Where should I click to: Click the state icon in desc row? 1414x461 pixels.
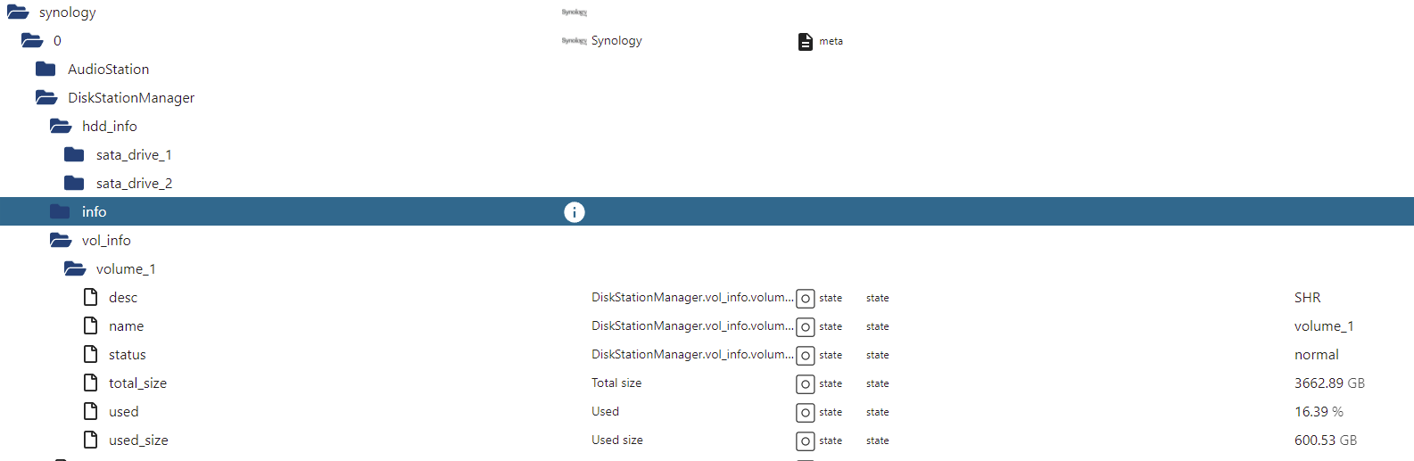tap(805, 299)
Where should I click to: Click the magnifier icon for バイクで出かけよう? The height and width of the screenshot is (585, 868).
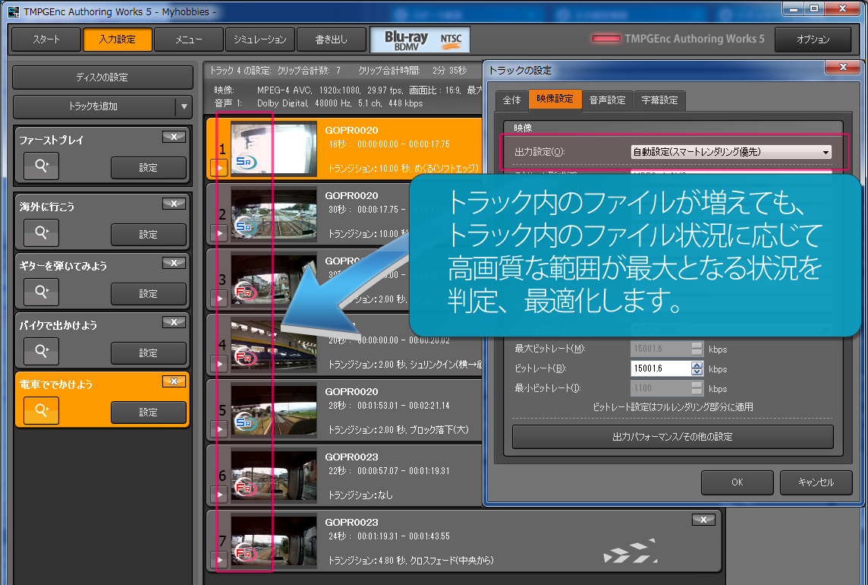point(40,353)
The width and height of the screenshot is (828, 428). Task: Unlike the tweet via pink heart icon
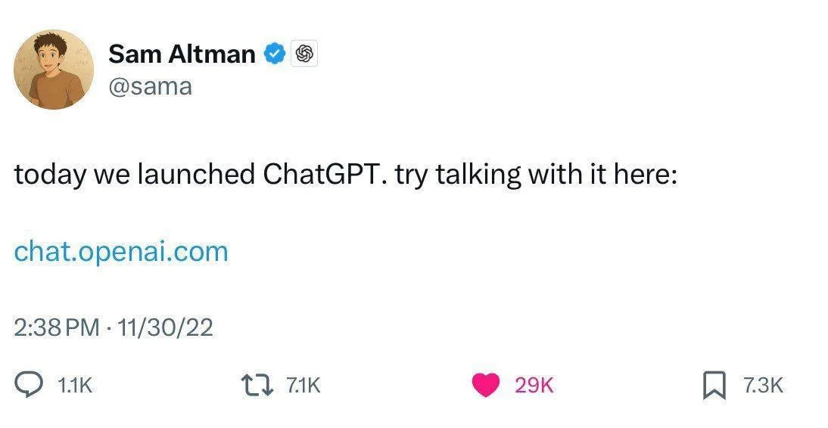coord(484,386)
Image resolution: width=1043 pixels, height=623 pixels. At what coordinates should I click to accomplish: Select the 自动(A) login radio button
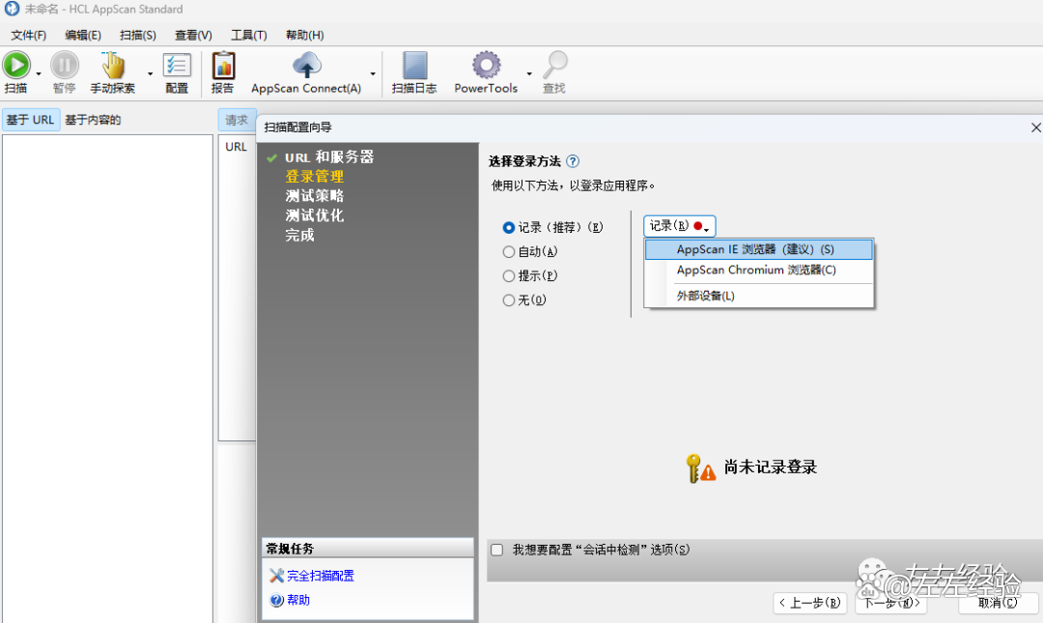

[Directions for this task] A faithful copy of the entries above is needed, one that contains no images.

[Problem solution]
Where should I click to: Click the state icon in desc row? 1414x461 pixels.
tap(805, 299)
Where should I click to: Click the magnifier icon for バイクで出かけよう? The height and width of the screenshot is (585, 868).
point(40,353)
The width and height of the screenshot is (828, 428). Task: Unlike the tweet via pink heart icon
coord(484,386)
Image resolution: width=1043 pixels, height=623 pixels. At what coordinates should I click to accomplish: Select the 自动(A) login radio button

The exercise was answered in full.